-- Start RECORD LIST --

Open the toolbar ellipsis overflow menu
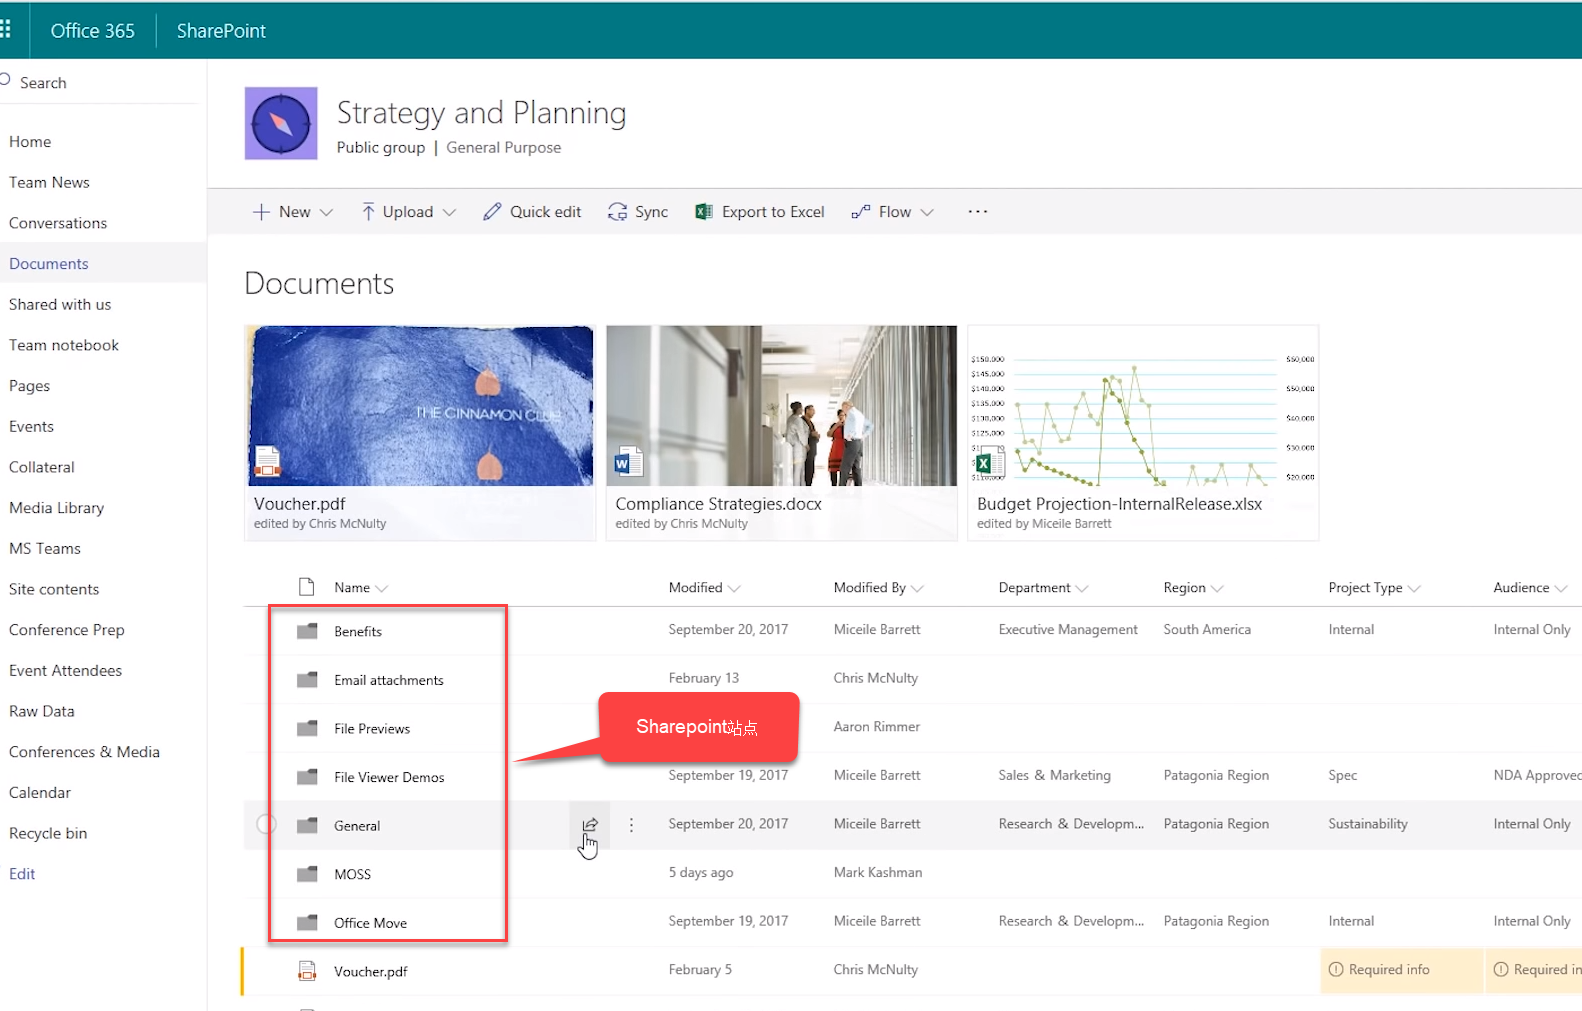This screenshot has width=1582, height=1011. click(x=977, y=212)
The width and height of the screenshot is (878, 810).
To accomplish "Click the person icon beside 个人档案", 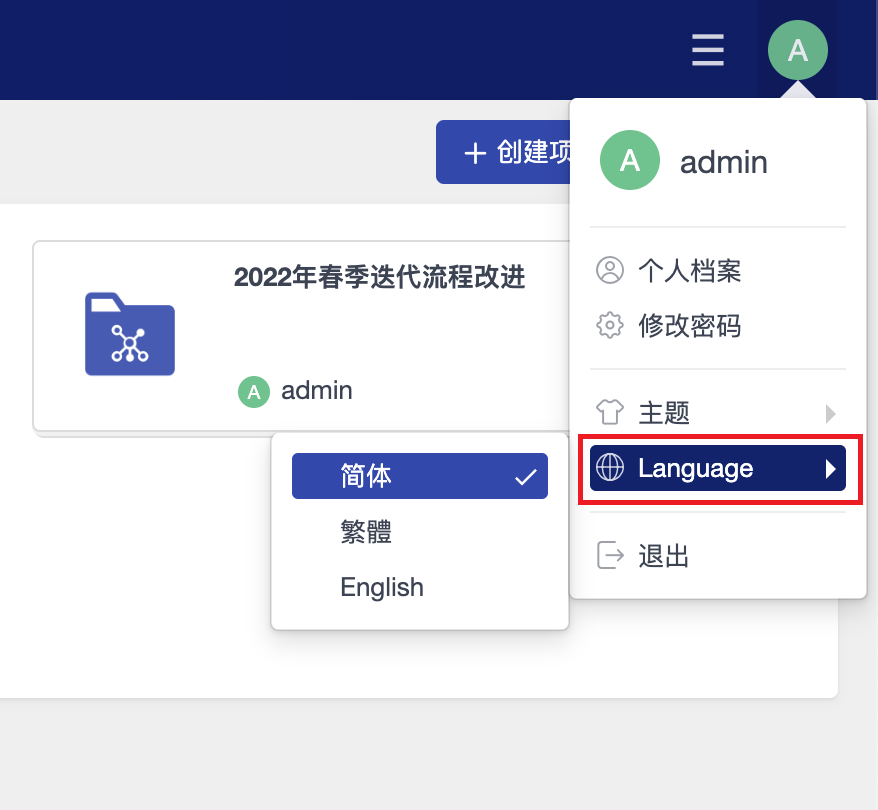I will (x=609, y=270).
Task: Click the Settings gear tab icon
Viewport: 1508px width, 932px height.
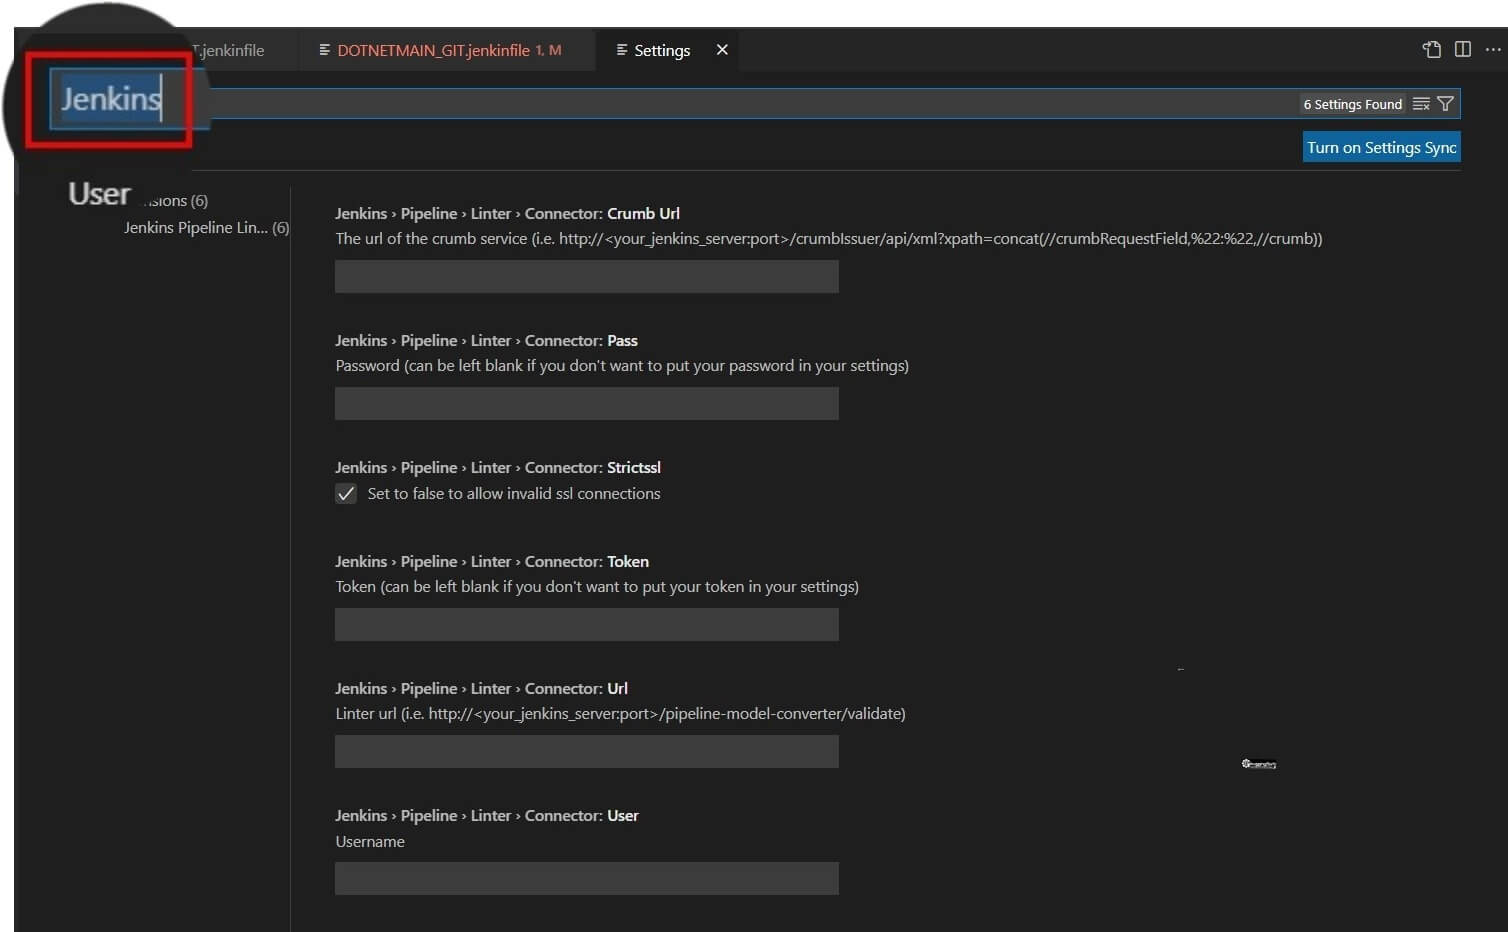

-- End RECORD LIST --

[WHAT THIS TASK INVOLVES] Please express the rows as a JSON list of strings, one per line with blank lines omitted, beginning at the line that contains "Task: Click the Settings gear tab icon" and stopping at the end of the rows, both ends included. Leave the pictures out.

[RESULT OF THIS EXERCISE]
[
  "Task: Click the Settings gear tab icon",
  "Viewport: 1508px width, 932px height."
]